南宫蕊玉一袭鹅黄色冬裙,外罩纯白狐裘小卦,如冬日午间的和煦阳光,晃得二人眉目一新。
“两位哥哥为何在这吹风?好冷的。”
“知道冷为何还要跑出来?”南宫子寒宠溺地捏了捏女子白皙的小脸蛋,那光洁的皮肤上此刻被冷风吹得略带粉色:“当日原是说不带你出来的,奈何你这丫头,实在缠人得紧!”
南宫蕊玉娇俏地冲男子吐了吐舌尖,扮了个鬼脸:“人家不过是在皇宫呆得无聊嘛”
“嘁,口里不一。分明是想念五弟了,还不愿承认?”宇文陌凌戏谑地看向女子,这个调皮可爱的少女,总能让他想起曾经的子樱,此刻心情便无端的好了许多。
“凌哥哥最坏了!还说人家,你难道不想子樱姐姐吗?”被一把揭穿心事,少女粉白的脸顿时绯红,懊恼地一跺脚,白皙的手便捂上了娇羞的脸颊。
“别胡闹,无事便快些回房里呆着。”真是哪壶不开提哪壶。南宫子寒沉下脸来。
“才不听你这臭皇兄的呢。我是来犒劳凌哥哥的,嘿嘿。”南宫蕊玉狡黠地眨了眨眼睛:“凌哥哥,你可要谢谢蕊玉哦。知道凌哥哥想念子樱姐姐,我这一大早就起来给你做了香酥芋卷来着。”
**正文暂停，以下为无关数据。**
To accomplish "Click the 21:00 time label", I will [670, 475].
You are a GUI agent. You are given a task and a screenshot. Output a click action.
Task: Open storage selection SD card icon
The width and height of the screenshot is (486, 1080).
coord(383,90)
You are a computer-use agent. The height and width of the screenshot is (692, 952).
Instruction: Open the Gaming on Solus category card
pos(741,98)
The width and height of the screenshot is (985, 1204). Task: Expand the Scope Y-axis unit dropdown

说着便冲身后的奴婢招了招手,接过对方手上的食盒子:“喏,好香,还是热的呢!”
粉紫色的芋卷在初冬的空气中泛着丝丝热气,香甜的味道被冷风带进五感六腑,越发显得诱人。
宇文陌凌眼前不由自主地浮现出当日“客满盈”酒楼中,那被伤了心的女子努力吞咽着食物的场景,心下难以抑制地抽痛起来。宇文骏那个垃圾,他会把子樱如何?会不会
“凌哥哥?凌哥哥不喜欢吗?为何皱眉头?”瞅着那一言不发的男子,南宫蕊玉红润的双唇委屈地瘪了下去,原本还以为定会被夸奖的呢
“恩?没蕊玉妹妹亲手做的美食,陌凌怎会不喜欢。”宇文陌凌回过神来,十分抱歉的冲女子笑了笑,一把抓起两块芋卷:“不介意也请你皇兄尝尝吧?”
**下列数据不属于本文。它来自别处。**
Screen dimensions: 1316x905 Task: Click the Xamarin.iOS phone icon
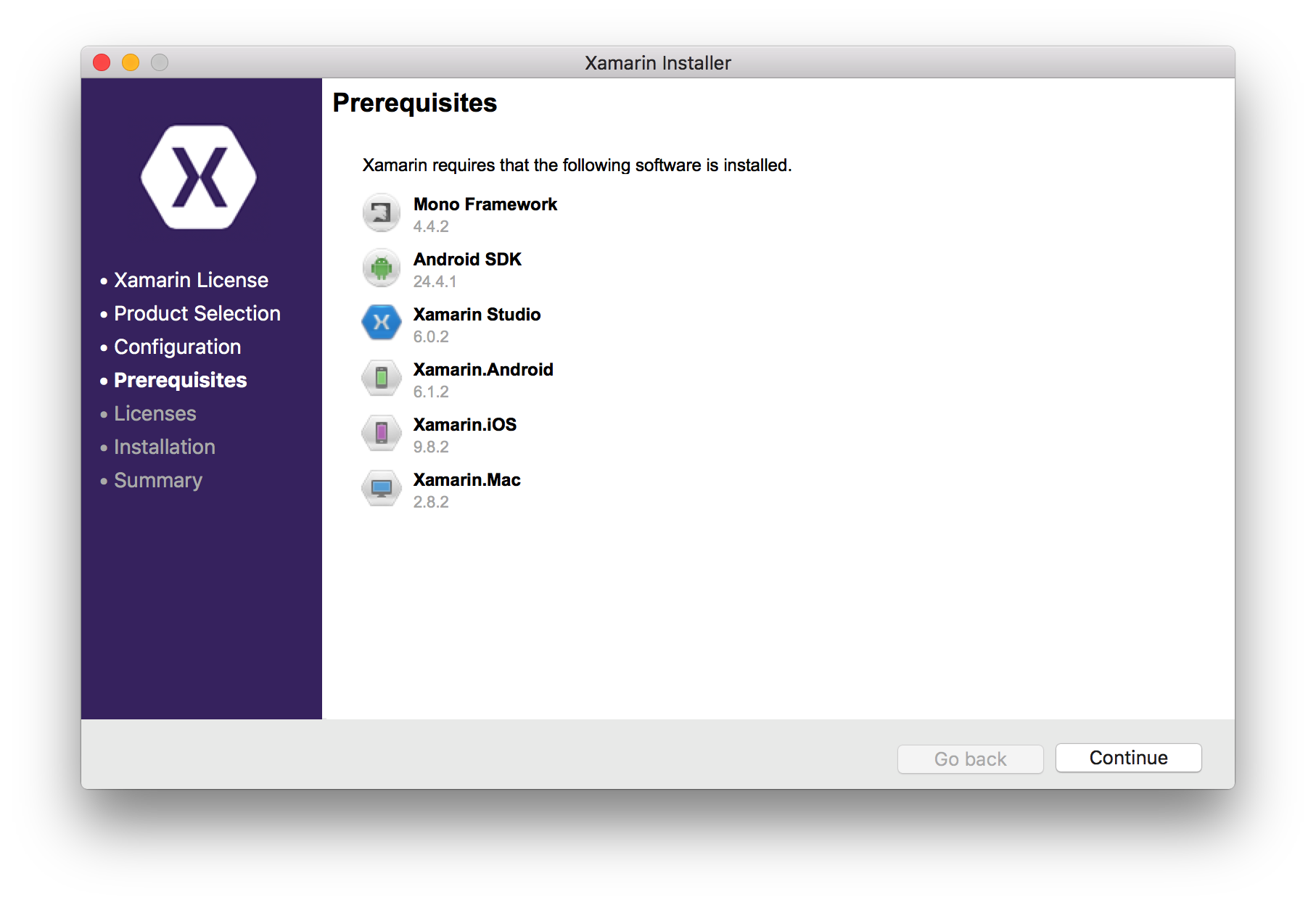coord(381,433)
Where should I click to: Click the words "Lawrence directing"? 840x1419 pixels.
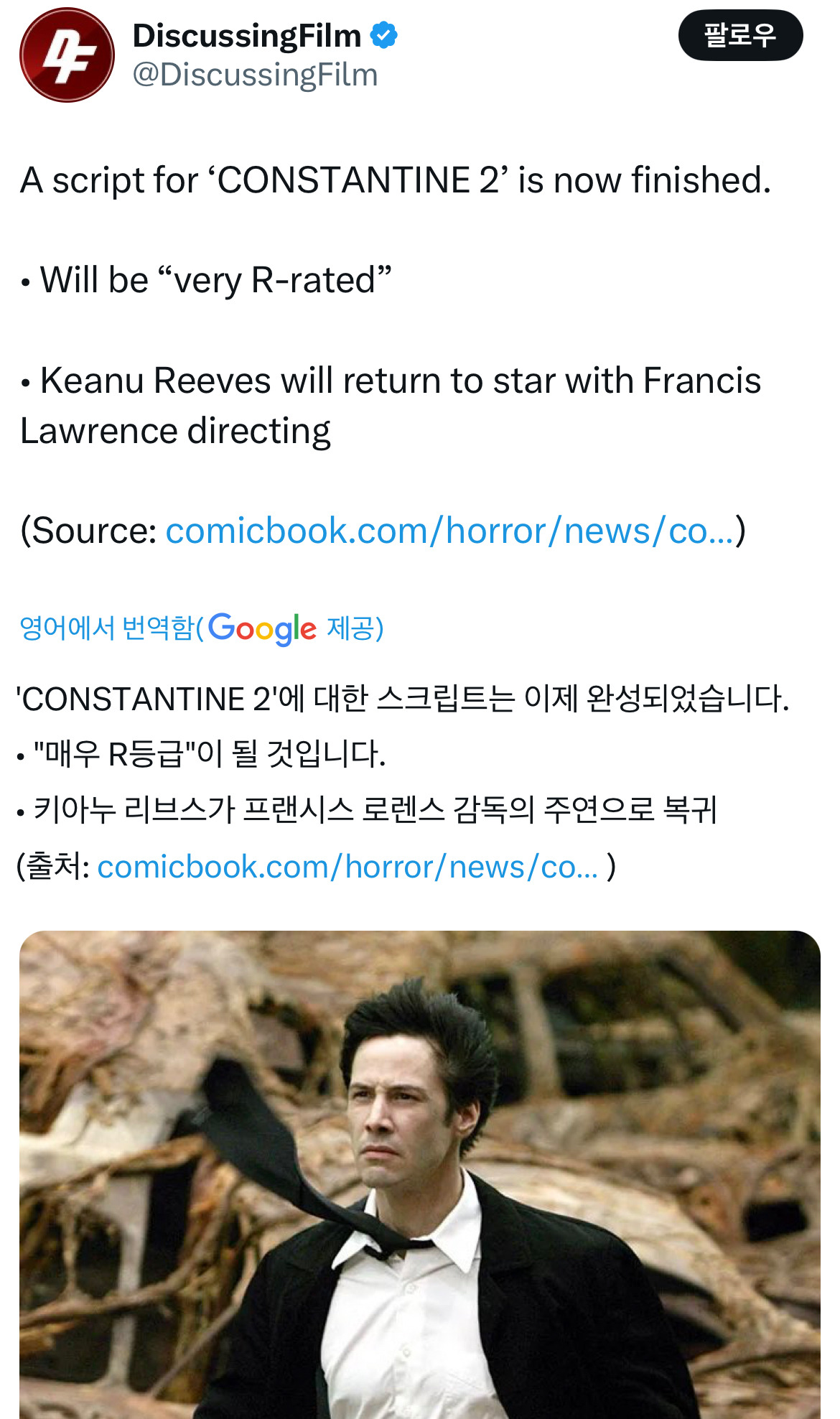[176, 431]
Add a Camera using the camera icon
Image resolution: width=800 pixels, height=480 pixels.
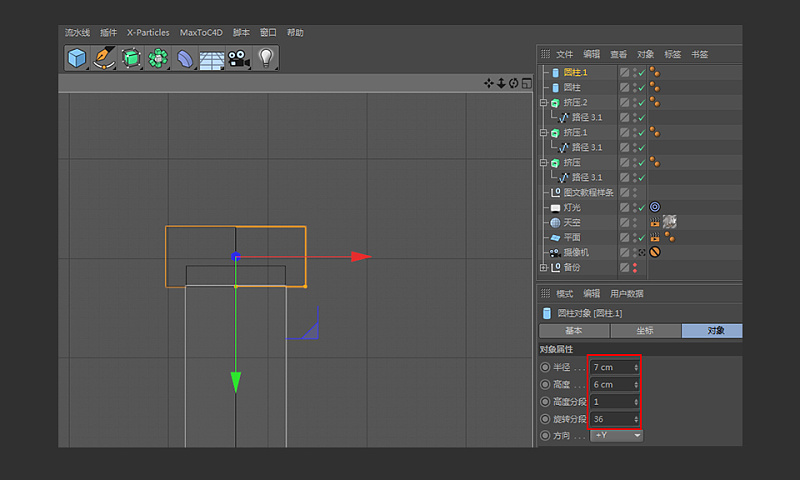point(238,58)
“切,她做的东西,本太子可没‘福分’消受。”南宫子寒十分不屑地撇了撇嘴,手却伸向那泛着诱人香气的小东西。
“皇兄就算想吃,蕊玉还不给呢。”少女赌气地撅起嘴唇,冲对方翻了个白眼,一把移开食盒,挡住男子伸过来的大手:“凌哥哥好吃吗?”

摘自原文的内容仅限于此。